**ACTIVITY:** Look through the entries below for the line with "Given: Enable the Deinterlace checkbox" and the line with "You are a computer-use", then give again exactly those two lines and all lines between them, minus the pictures.

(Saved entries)
──────
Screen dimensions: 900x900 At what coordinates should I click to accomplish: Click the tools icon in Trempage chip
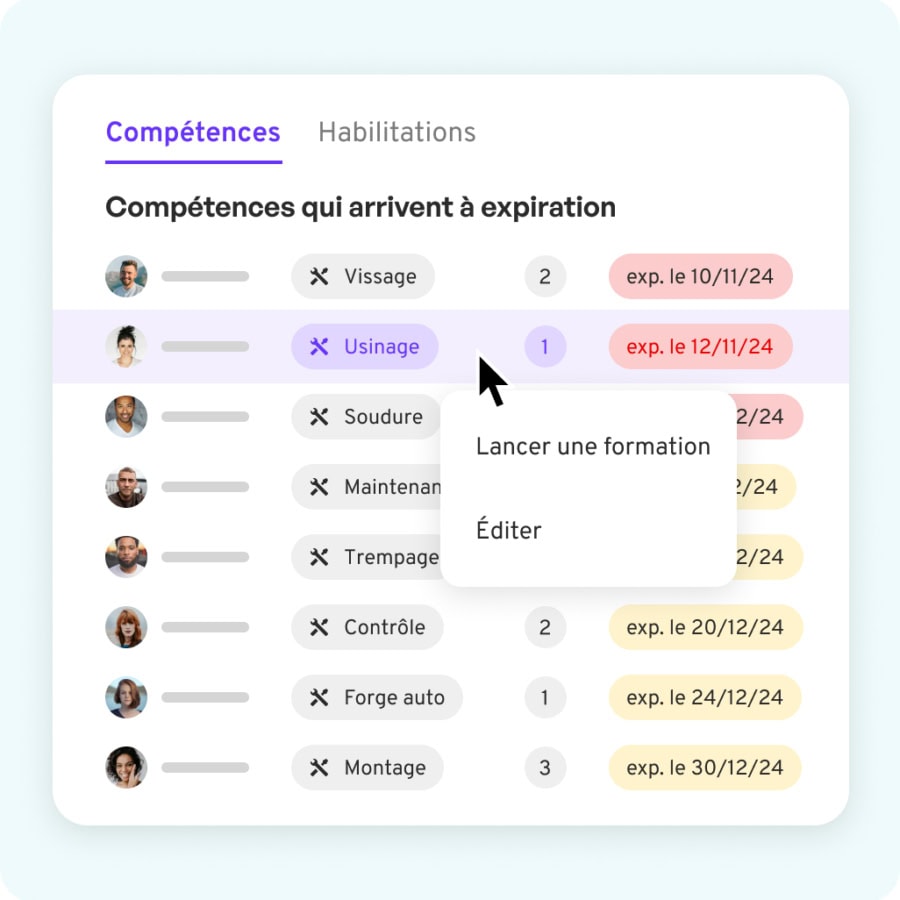[319, 557]
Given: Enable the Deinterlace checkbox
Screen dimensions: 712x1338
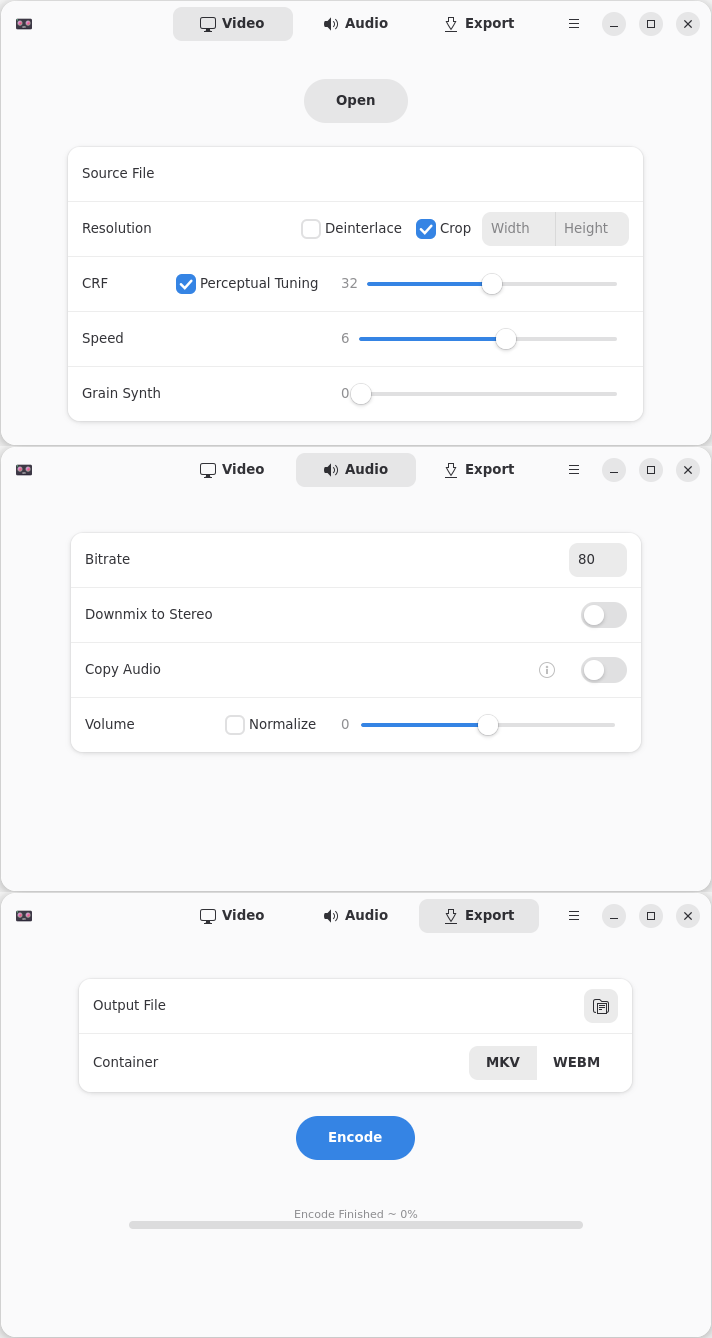Looking at the screenshot, I should 311,229.
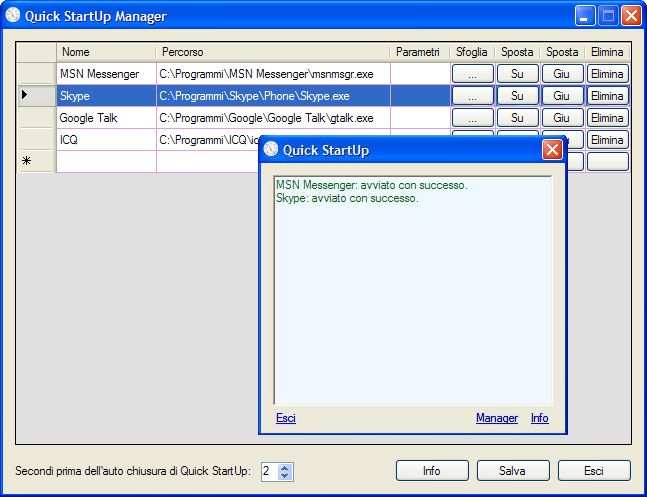Click the Esci link in popup
647x497 pixels.
click(x=285, y=418)
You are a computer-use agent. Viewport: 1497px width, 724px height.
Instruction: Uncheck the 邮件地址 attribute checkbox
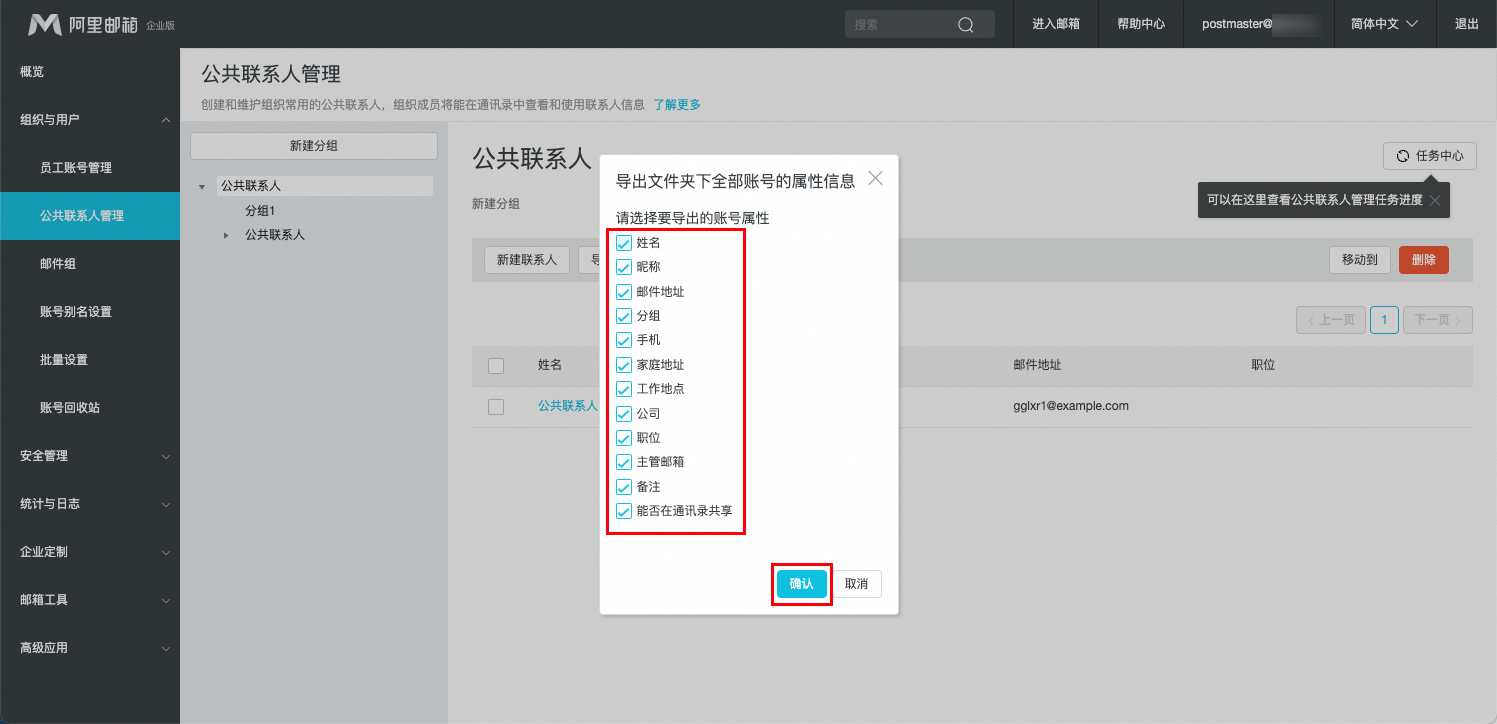(624, 292)
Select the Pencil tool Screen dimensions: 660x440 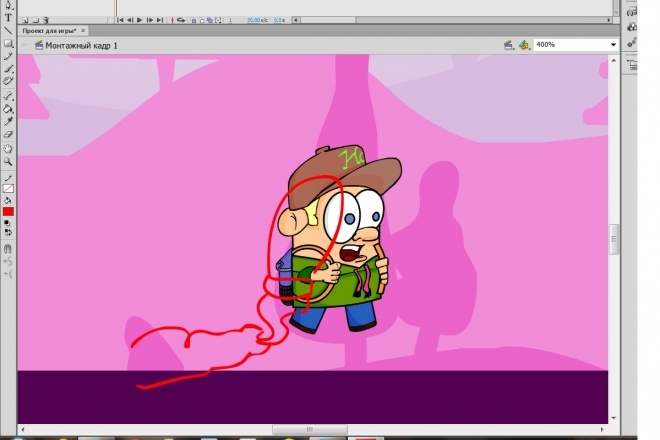8,56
──────
**FINAL ANSWER:**
Given: Enable the Deinterlace checkbox
Screen dimensions: 712x1338
Looking at the screenshot, I should 311,229.
Click the Esci link in popup
647x497 pixels.
click(x=285, y=418)
You are a computer-use agent. Viewport: 1497px width, 724px height.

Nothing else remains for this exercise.